Monday, January 19, 2009

righteousness like a mighty stream

(Warning: Diatribe from a history geek, dead ahead.)

Get thee to the History Channel, especially if you are a homeschooling parent -- or a parent -- or a human being. We recorded "King" yesterday, the new biographical piece about Martin Luther King, Jr. We are still on World War I here, so we have a while before we work our way chronologically to the Civil Rights Movement. My thought was that we would just hold on to the movie for while... We are half-way through it already.

Some would say I am a bad parent for letting my 10-year-old watch news footage of the Birmingham atrocities. Does a kid really need to hear the kind of sewage that spewed from the mouths of people like Bull Connor? Does he need to see a bombed-out church where little girls were slaughtered by cowards? You bet he does.

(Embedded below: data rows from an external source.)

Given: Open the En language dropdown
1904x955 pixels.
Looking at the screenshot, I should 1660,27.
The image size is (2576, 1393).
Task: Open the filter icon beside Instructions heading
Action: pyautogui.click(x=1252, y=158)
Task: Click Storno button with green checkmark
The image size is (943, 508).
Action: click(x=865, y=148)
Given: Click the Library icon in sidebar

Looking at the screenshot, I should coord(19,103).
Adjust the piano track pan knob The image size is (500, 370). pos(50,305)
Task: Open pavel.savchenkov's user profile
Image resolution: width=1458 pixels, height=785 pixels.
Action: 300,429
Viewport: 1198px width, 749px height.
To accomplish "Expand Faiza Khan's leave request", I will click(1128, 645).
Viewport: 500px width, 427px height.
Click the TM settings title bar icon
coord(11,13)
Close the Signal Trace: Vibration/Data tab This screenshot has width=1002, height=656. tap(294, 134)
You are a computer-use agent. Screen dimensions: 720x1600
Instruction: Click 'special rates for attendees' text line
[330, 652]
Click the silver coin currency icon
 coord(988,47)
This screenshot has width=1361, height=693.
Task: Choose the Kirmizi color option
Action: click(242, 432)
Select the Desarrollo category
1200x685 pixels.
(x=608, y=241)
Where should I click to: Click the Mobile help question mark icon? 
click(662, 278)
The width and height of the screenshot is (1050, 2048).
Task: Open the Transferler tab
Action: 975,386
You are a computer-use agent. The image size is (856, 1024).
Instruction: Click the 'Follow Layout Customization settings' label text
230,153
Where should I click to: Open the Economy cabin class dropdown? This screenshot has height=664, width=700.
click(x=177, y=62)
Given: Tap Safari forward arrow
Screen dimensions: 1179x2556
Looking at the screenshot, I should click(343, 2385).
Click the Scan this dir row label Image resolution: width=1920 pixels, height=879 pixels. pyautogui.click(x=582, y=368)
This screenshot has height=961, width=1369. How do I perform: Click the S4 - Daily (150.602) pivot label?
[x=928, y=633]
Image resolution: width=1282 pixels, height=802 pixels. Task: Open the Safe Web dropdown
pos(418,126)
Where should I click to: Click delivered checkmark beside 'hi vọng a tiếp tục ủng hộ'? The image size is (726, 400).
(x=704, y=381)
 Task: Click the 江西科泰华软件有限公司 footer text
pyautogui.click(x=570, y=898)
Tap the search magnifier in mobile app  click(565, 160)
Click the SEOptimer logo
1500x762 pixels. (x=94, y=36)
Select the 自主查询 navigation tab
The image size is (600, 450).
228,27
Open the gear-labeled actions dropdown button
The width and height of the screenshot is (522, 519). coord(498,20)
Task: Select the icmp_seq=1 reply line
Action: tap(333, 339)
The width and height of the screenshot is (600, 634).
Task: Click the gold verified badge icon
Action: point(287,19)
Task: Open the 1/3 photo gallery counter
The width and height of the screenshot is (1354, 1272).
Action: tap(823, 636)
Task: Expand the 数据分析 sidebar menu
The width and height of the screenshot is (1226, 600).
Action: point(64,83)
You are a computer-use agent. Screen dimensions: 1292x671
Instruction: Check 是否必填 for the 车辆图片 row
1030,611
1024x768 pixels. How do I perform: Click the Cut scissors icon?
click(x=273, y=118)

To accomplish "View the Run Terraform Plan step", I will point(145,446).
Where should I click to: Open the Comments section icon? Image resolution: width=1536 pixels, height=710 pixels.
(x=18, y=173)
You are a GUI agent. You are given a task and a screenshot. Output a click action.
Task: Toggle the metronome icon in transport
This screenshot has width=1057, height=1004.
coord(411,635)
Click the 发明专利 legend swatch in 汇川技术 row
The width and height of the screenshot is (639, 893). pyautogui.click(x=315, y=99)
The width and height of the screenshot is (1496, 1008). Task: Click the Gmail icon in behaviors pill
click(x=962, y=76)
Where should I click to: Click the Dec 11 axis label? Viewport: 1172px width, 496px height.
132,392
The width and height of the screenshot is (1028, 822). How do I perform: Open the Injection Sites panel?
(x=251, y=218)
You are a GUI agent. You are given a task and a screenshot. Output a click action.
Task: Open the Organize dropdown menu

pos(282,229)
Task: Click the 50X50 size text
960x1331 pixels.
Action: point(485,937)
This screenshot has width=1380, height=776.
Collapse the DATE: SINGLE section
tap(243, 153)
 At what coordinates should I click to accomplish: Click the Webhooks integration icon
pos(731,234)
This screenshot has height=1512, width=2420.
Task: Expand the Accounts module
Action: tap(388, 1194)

I feel a little passionately about this, yes? It is deeply personal for me, for reasons I don't care to share today. Suffice it to say that as a parent, I am proud of a number of things my children know as surely as they know the sun rises and sets -- not the least of which is that we all are judged by the content of our character. Skin color is never, ever a factor in that equation.

I kept having to remind my son that those brave people who withstood humiliation and beatings, who never once turned around and punched their abusers in the face (I can't say I would have been as gracious in their shoes), who adopted a mantle of peace and cloaked themselves in the blood of their ancestors -- they did that only 45 years ago.

Our children have to see it so they never let it creep in again. If they don't learn the difficult lessons of history, whether they are from the 1200s, the 1700s, the 1960s or 2001, they may indeed be doomed to repeat them.

Watch the movie. Read "Letter From a Birmingham Jail" to your kids. To learn that injustice anywhere is a threat to justice everywhere is a call to action, even if you're 10.